___ Data supplied

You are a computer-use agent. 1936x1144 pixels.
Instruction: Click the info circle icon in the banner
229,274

______
___ Data supplied

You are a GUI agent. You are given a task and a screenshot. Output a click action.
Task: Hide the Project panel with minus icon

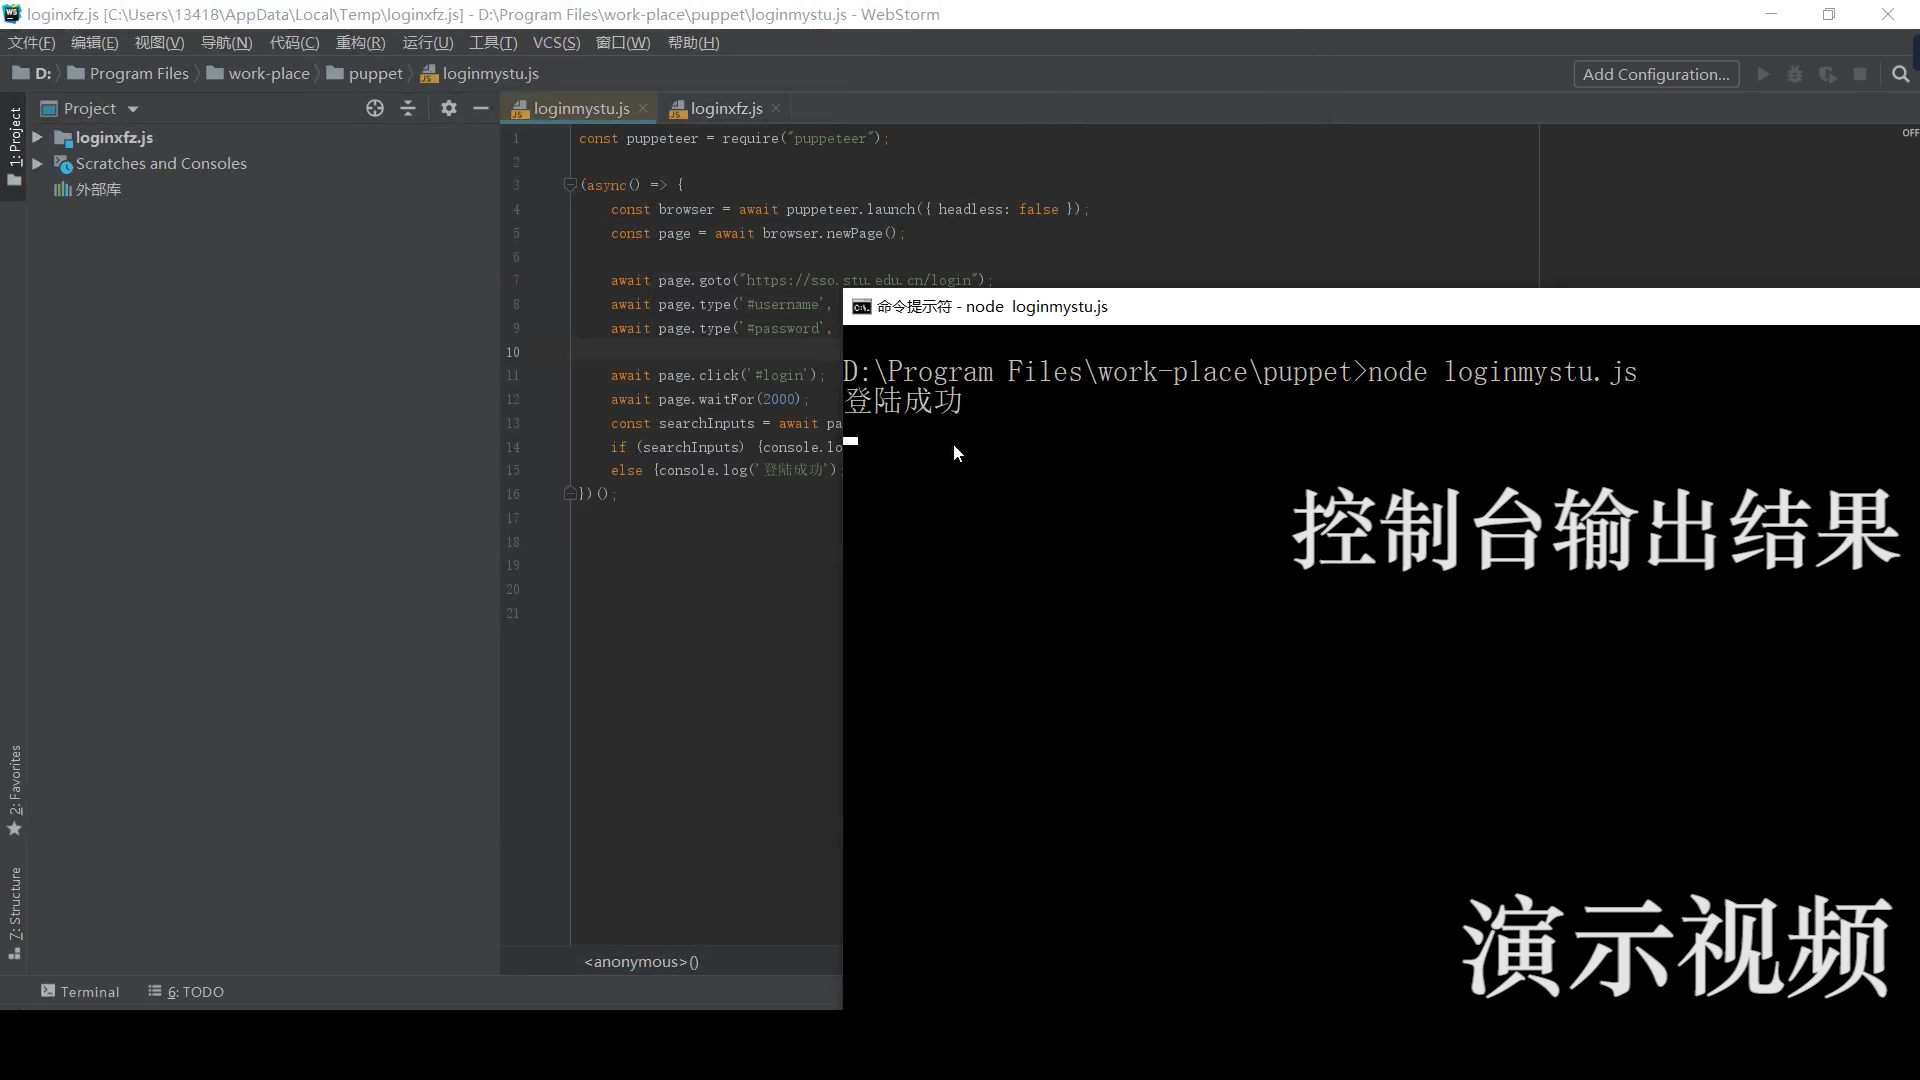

______
___ Data supplied

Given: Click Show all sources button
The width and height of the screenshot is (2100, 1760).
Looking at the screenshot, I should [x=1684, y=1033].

______

# Activity:
The expected answer is a copy of each line in the records that holds the word "agent".

# Solution to this problem:
You are a computer-use agent. 1936x1144 pixels.
You are a GUI agent. You are given a task and a screenshot. Output a click action.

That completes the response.